Il Partito democratico ritira i suoi emendamenti alla legge elettorale, Forza Italia no – Renzi insorge: “I patti vanno rispettati” – Ma Berlusconi, che punta alla vittoria al primo turno, non molla sul quorum al 35% per accedere al premio di maggioranza e sulle soglie di sbarramento per i partiti minori.

Legge elettorale, Braccio di ferro Renzi-Berlusconi

Inizia l’esame degli emendamenti alla legge elettorale in commissione Affari costituzionali alla Camera, ed è subito caos. Il segretario del Pd, Matteo Renzi, ha convinto i suoi deputati a ritirare le proposte di correzione che non rientrano nell’accordo raggiunto con Silvio Berlusconi.
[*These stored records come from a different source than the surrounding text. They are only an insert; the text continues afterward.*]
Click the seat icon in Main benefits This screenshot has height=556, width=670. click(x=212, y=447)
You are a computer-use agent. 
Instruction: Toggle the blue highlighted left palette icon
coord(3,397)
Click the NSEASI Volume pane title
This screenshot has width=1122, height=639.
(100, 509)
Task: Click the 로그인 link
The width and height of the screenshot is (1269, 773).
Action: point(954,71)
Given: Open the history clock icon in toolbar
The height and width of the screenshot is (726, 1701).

Da Forza Italia era arrivata in prima battuta un’apertura, che però è stata smentita nel giro di poche ore.  

In un faccia a faccia a Roma con il segretario democratico, Denis Verdini avrebbe dichiarato la disponibilità di Fi a discutere dell’innalzamento dal 35 al 38% della soglia fissata per accedere al premio di maggioranza. Subito dopo la diffusione della notizia, i falchi (Renato Brunetta, Daniela Santanchè e lo stesso Verdini) si sono affrettati a negare.

Il Cavaliere vuole giocarsi tutto al primo turno e ritiene che l’obiettivo sarebbe impossibile da centrare con un quorum superiore al 35%. Nessun dubbio, invece, sul no all’ipotesi di portare dal 5 al 4% la soglia di sbarramento per i partiti che fanno parte di coalizioni.
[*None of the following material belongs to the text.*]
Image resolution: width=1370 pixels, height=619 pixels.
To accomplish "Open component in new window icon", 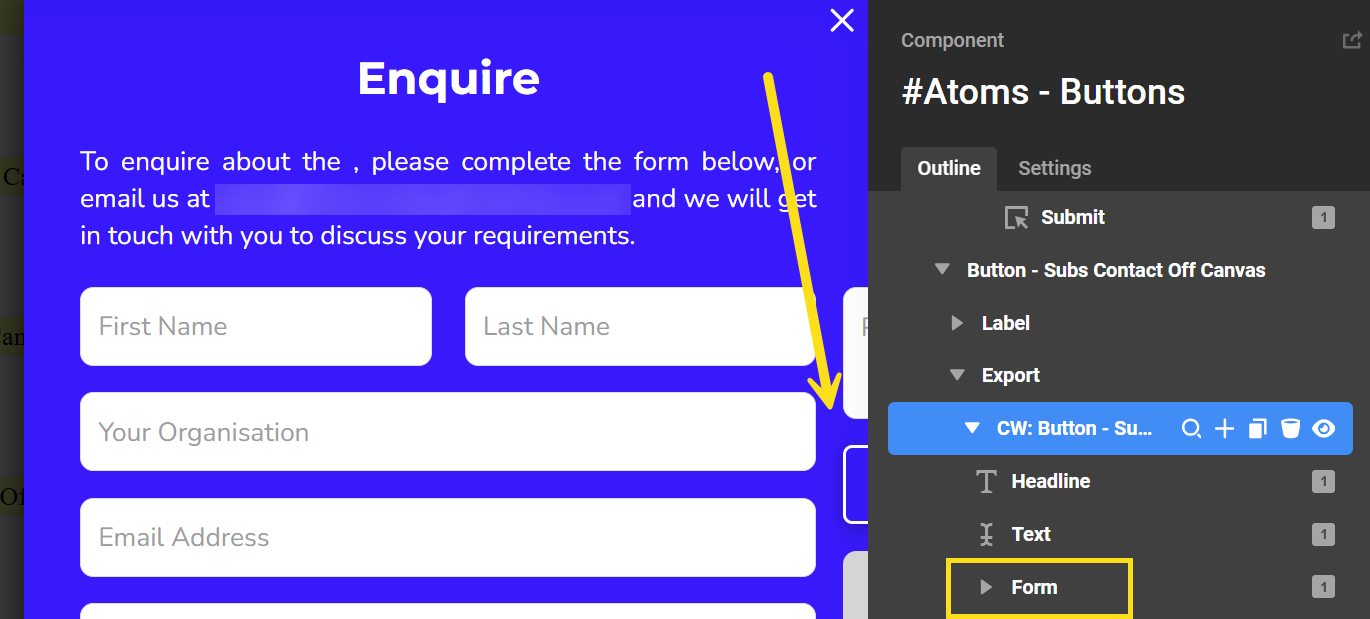I will 1351,41.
L’approdo in Aula della riforma è previsto per il 29 gennaio, ma, secondo Forza Italia, potrebbe slittare a causa dei “problemi del Pd”. La decisione sull’eventuale rinvio sarà presa domani dalla conferenza dei capigruppo.

Sulla delega al governo per la definizione dei collegi, avrebbe spiegato Renzi ai deputati Pd, la trattativa con Forza Italia, che chiede resti materia parlamentare, sarebbe ancora aperta. Quanto all’idea delle primarie per la scelta dei candidati parlamentari, subito bocciata dai berlusconiani, Renzi avrebbe chiesto di mantenere l’emendamento, ma di trasformare la consultazione da obbligatoria a facoltativa.

Dai deputati forzisti arriva invece l’emendamento “salva-Lega”: una sorta di deroga alla soglia di sbarramento su base territoriale: “Potranno entrare in Parlamento quei partiti che, pur non avendo superato la soglia del 5% – si legge nella proposta di modifica – , hanno tuttavia ottenuto una media di almeno il 7% dei voti in sette circoscrizioni”.